During the September 2005 quarter wholesale and retail production
represented 58.5% and 41.5% of total production, respectively,
compared to 67.2% and 32.8% for the September 2004 quarter and 59.6%
and 40.4% for the second quarter of 2005, excluding the purchased
loans. Management continues to focus on optimizing the retail branch
operating structure and increasing the retail division's percentage of
total production. The Company continues to believe that its retail
franchise represents an important competitive advantage, as it is able
to achieve a higher degree of operating leverage as the division
increases its lending volume. This impact was apparent in the
September 2005 quarter as the higher points and fee retained by the
Company from its retail production made a significant contribution to
the lower net cost to originate reported for the September 2005
quarter.
Credit Quality
The allowance for loan losses for the loans held for investment
portfolio as of September 30, 2005 equaled $33.3 million, or 0.79% of
the loans held for investment portfolio. The Company provided $13.0
million for loan losses during the third quarter of 2005. Total
delinquencies in the loans held for investment portfolio equaled 4.4%
at the end of the September 2005 quarter, compared to 1.9% at the end
of the June 2005 quarter. As in the first two quarters of 2005, the
Company did not experience any credit losses during the September
quarter, primarily due to the early seasoning of the loans held for
investment portfolio and, to a lesser degree, to lower than
anticipated levels of defaults in the loans held for investment
portfolio. The Company continues to anticipate an increase in the
level of delinquencies and credit losses as the loans held for
investment portfolio seasons and less new loans are added to the
portfolio. The Company continues to evaluate exposure to its
production levels and delinquencies as a result of hurricanes Katrina,
Rita and Wilma. While no assurances can be given, the Company
currently believes that its consolidated financial position and
results of operations will not be materially effected by the recent
events.
About Aames Investment Corporation
Aames is a mortgage REIT and, through its subsidiary Aames
Financial Corporation, originates mortgage loans in 47 states. Aames
Financial is a fifty-year old national mortgage banking company
focused primarily on originating subprime residential mortgage loans
through wholesale and retail channels under the name "Aames Home
Loan." To find out more about Aames, please visit www.aames.com.

### Written task 1
Please quote the Aames earnings passage word for word, beginning at the words "About Aames Investment" and stopping after "please visit www.aames.com.".
### Written task 2
Answer these questions from the Aames earnings passage:
(a) What share of total production did retail production represent in the September 2005 quarter?
(b) How much did the allowance for loan losses for the loans held for investment portfolio equal as of September 30, 2005?
(c) In how many states does Aames originate mortgage loans?
### Written task 3
Carry on the Aames earnings passage, starting after its last sentence.

### Data extract
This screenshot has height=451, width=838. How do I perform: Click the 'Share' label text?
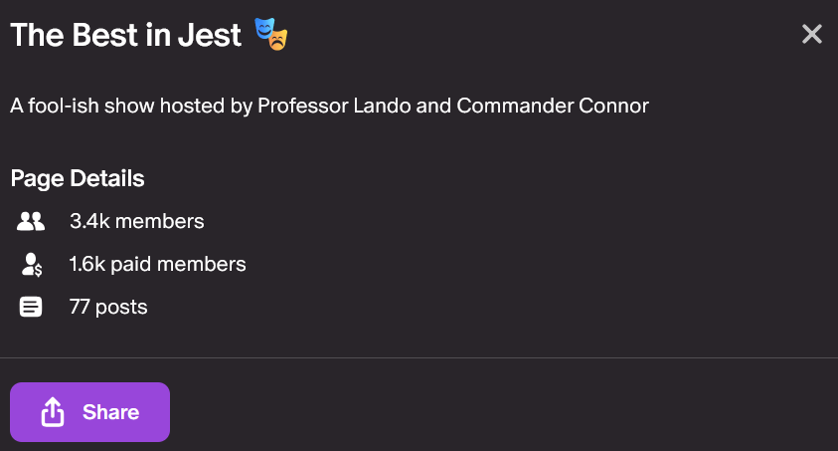[110, 412]
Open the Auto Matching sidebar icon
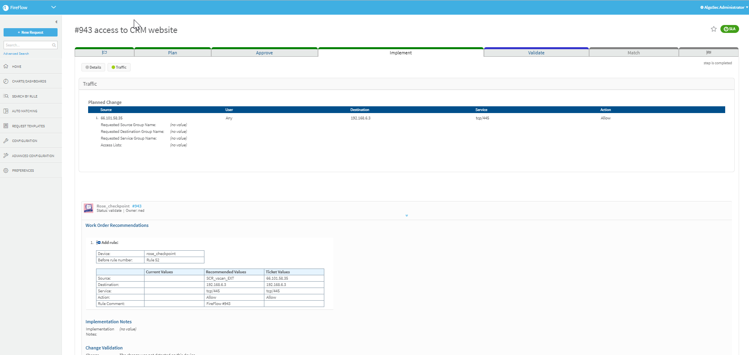Image resolution: width=749 pixels, height=355 pixels. point(6,111)
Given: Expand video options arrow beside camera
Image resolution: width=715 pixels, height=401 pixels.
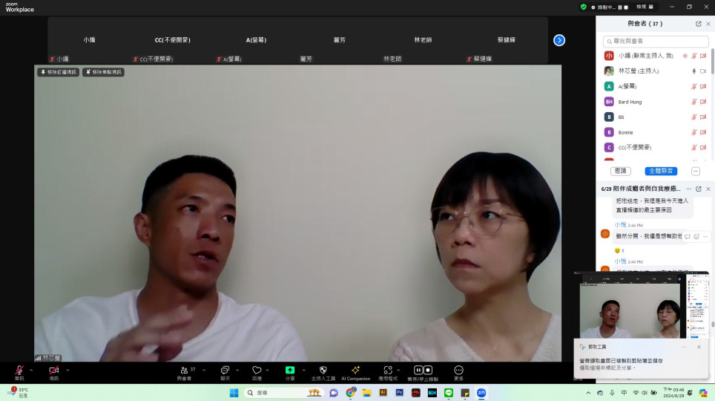Looking at the screenshot, I should click(x=67, y=370).
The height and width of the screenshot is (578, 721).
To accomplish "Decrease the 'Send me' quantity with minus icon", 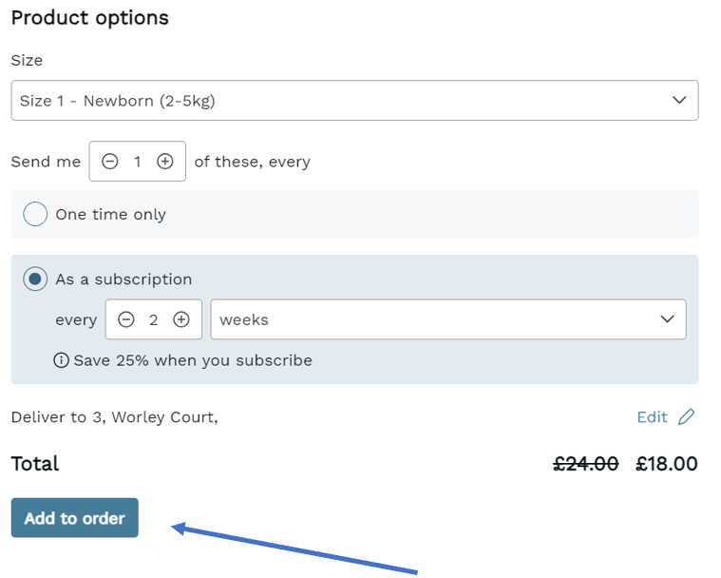I will coord(110,162).
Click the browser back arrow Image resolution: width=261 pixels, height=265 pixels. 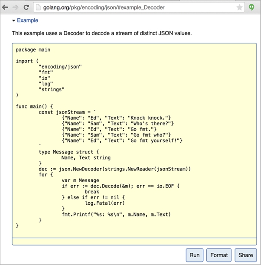[5, 7]
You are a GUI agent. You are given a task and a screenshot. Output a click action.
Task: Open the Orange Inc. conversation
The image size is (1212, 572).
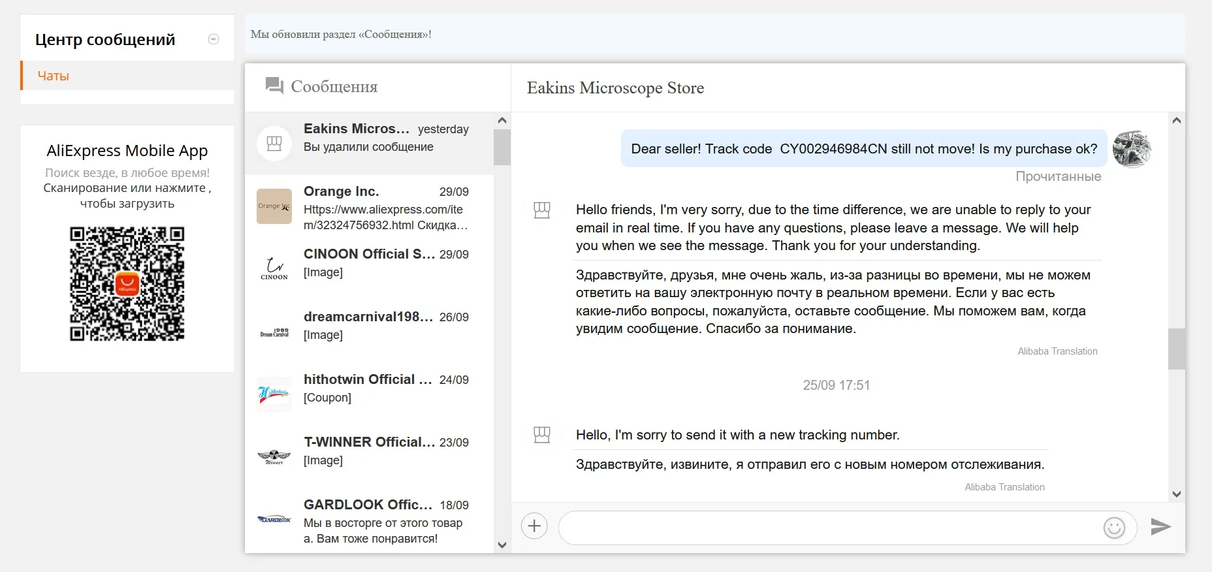385,207
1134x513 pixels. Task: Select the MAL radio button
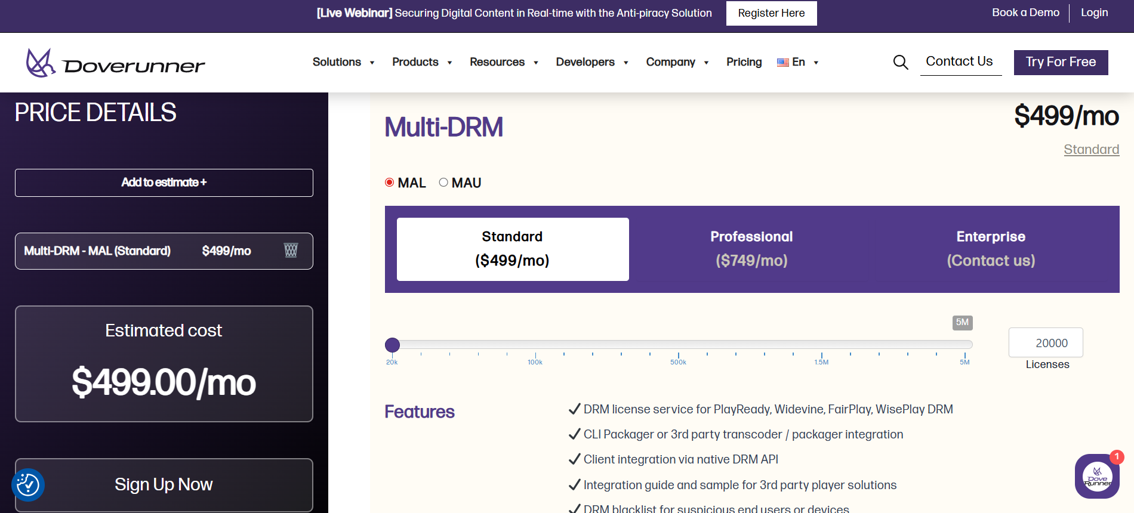coord(390,183)
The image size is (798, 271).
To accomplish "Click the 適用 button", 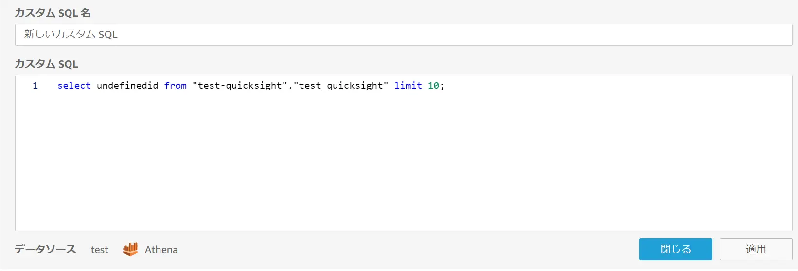I will [756, 249].
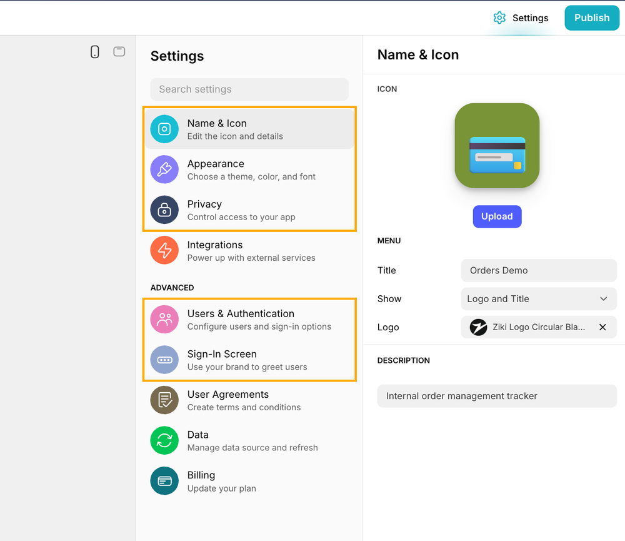Image resolution: width=625 pixels, height=541 pixels.
Task: Open the Show dropdown for Logo and Title
Action: (538, 299)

### Output 1
About Aames Investment Corporation
Aames is a mortgage REIT and, through its subsidiary Aames
Financial Corporation, originates mortgage loans in 47 states. Aames
Financial is a fifty-year old national mortgage banking company
focused primarily on originating subprime residential mortgage loans
through wholesale and retail channels under the name "Aames Home
Loan." To find out more about Aames, please visit www.aames.com.

### Output 2
(a) 41.5%
(b) $33.3 million, or 0.79% of the loans held for investment portfolio
(c) 47

### Output 3
Information Regarding Forward Looking Statements
This press release may contain forward-looking statements under
federal securities laws. These statements are based on management's
current expectations and beliefs and are subject to a number of trends
and uncertainties that could cause actual results to differ materially
from those described in the forward-looking statements. The risks and
uncertainties that may cause the company's performance and results to
vary include: (i) limited cash flow to fund operations and dependence
on short-term financing facilities; (ii) changes in overall economic
conditions and interest rates; (iii) increased delinquency rates in
the portfolio; (iv) intense competition in the mortgage lending
industry; (v) adverse changes in the securitization and whole loan
market for mortgage loans; (vi) declines in real estate values; (vii)
an inability to originate subprime hybrid/adjustable mortgage loans;
(viii) obligations to repurchase mortgage loans and indemnify
investors; (ix) concentration of operations in California, Florida,
New York and Texas; the occurrence of natural disasters (including the
adverse impact of hurricanes Katrina, Rita and Wilma); (x) extensive
government regulation; and (xi) an inability to comply with the
federal tax requirements applicable to REITs and effectively operate
within limitations imposed on REITs by federal tax rules. For a more
complete discussion of these risks and uncertainties and information
relating to the company, see the Form 10-K for the year ended December
31, 2004 and other filings with the SEC made by the company. Aames
Investment expressly disclaims any obligation to update or revise any
forward-looking statements in this press release.
Further Information
For more information, contact Steven C. Canup, Senior Vice
President, Corporate Development and Investor Relations, in Aames
Investment's Investor Relations Department at (323) 210-5311 or at
infor@aamescorp.com
Financial tables and supplementary information follows.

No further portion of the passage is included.